Kid Walks Into A Bar
Kid walks into my bar. Has three other men with him. One is clearly the father, and I'm guessing the other two are his brothers. They just seem like family; they look like family.
Kid orders a Grolsch, the other three ask for Coronas, which we don't have, so they settle, after a little prodding, on Peronis. I give them three limes, just for kicks.
After serving the limed Peronis, I have to ask Kid for his ID. He just looks young.
"Bro, you little, sweet, baby-face," his brothers kid him. I tell them that he is indeed baby-faced, and the rest of his party laughs. He confidently whips out a state ID, and backs it with a military ID, overwhelming my simple "year-of-birth-resembles-you" test.
As an aside: Rest easy, kids. I'm not so great at math. I regularly refer to a calculator, subtracting 2005 from 21 to know what year I'm looking for. I'll probably fuck that up again next year, because I'll be under-staffed and too busy to worry about tricking and catching you, so let that be a lesson of opportunity for all of you. I can't be the only one. If you possess an ID with a close-enough birthdate, and a photo that resembles you, and just a little bit of swagger, you'll be slurping the tastiest drinks any 19-year-old could hope to, because you'll have a kick-ass bartender who can't add, let alone afford a doorman. Luckiest generation much?

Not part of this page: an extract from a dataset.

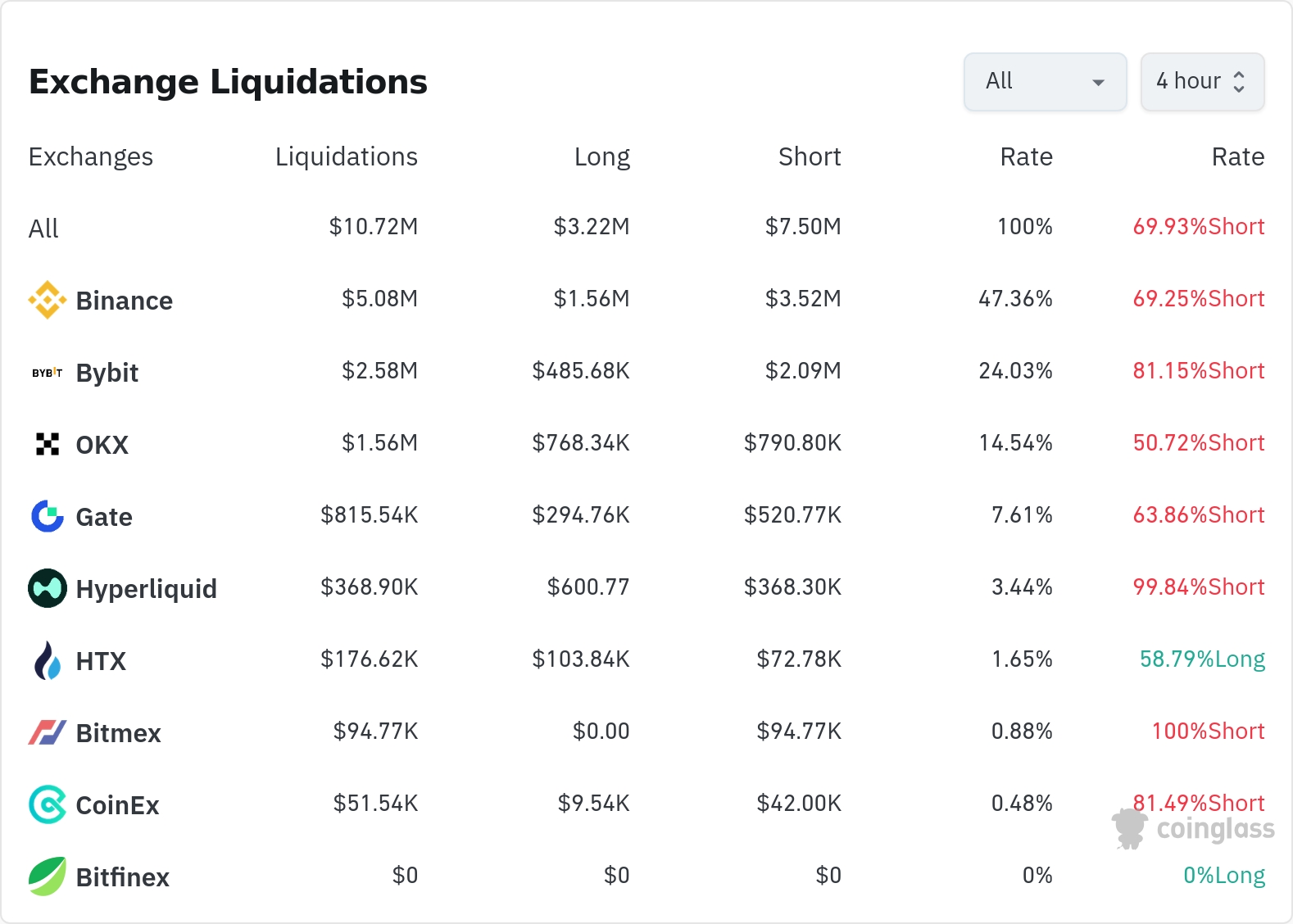Open the Binance exchange name link

pos(124,301)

"Are you currently serving?" I ask, sounding like a dumb-ass, as I'm pulling a cold Grolsch from the cooler. He smiles at me.
"Back from Iraq four days ago," the oldest of his brothers answers.
I serve the beer, apologize, affirm that he's baby-faced, and tell him that the beer is on the house.
"What? Thank you... you shouldn't," he says. His father slaps him on the back, and his older brothers lay back a little.
"Thank you. And you don't pay for beer while you're here," I reply. "Thank you."
I had a feeling, from watching, that a family reunion was taking place before my eyes, and I felt lucky to be a part of it. His father was positively beaming with pride, sipping his Peroni. He proudly sported a Navy tattoo. I wonder if he received the same response, when he returned home from duty. I hope he did.
Buy a beer for a veteran, any and all veterans, this holiday season. It goes a long way, and it's seriously the least we could do.